ÖRNEK VERMEK GEREKİRSE;
25.10.2017 tarihinden önce örneğin 01.09.2016 tarihinde işten ayrılan bir işçimiz olsun. Bu işçinin - hak kazanmışsa- yıllık izin ücreti ve kıdem, ihbar gibi yukarıda belirtilen tazminatları için iş sözleşmesinin sona erdiği tarihten itibaren 10 yıllık zamanaşımı süresinin uygulanması gerekir. Buna göre söz konusu alacaklar için zamanaşımının 01.09.2026 tarihinde dolması gerekecektir. Ancak, ek madde 8/2 hükmü bunu sınırlandırmaktadır. Buna göre, örneğimizdeki işçinin alacakları için belirttiğimiz zamanaşımı süresinin 25.10.2017 tarihinden sonraki kısmı dikkate alınmakta ve eğer bu kısım 5 yıldan uzunsa, bu kısım doğrudan 5 yıl olarak dikkate alınmaktadır. Bu nedenle, 25.10.2017 tarihine 5 yıl eklenerek 25.10.2022 tarihine ulaşılmakta ve örneğimizdeki işçinin alacakları için zamanaşımı süresinin 01.09.2026 tarihinde dolması gerekirken, ek madde 8/2 gereği 25.10.2022 tarihinde dolacaktır.

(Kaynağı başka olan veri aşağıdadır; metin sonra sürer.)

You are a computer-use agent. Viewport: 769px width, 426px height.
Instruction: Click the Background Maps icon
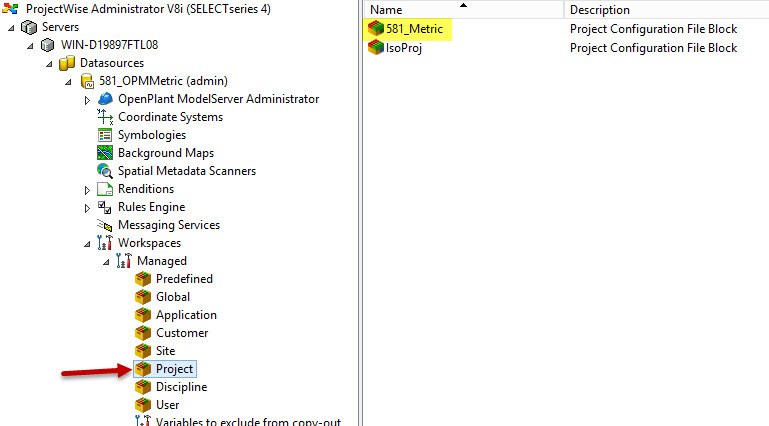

Yukarıdaki açıklamalar dikkate alındığında işçilerin maaş vb. ücretleri için ayrı, yıllık izin ücretleri için ayrı, kıdem, ihbar, denkleştirme, kötü niyet tazminatları için ayrı zamanaşımı sürelerinin bulunduğu sonucuna ulaşılacaktır. Ücret alacaklarında zamanaşımı için yıllardır aynı kural uygulanmakta ancak yıllık izin ücreti ve tazminatlar için kural değişikliklerine gidilmiştir. Hal böyle olunca işçilerin söz konusu alacakları için zamanaşımı sürelerine dikkat etmeleri, gerektiğinde bu konuda uzman bir bürodan yardım almaları oldukça faydalı olacaktır.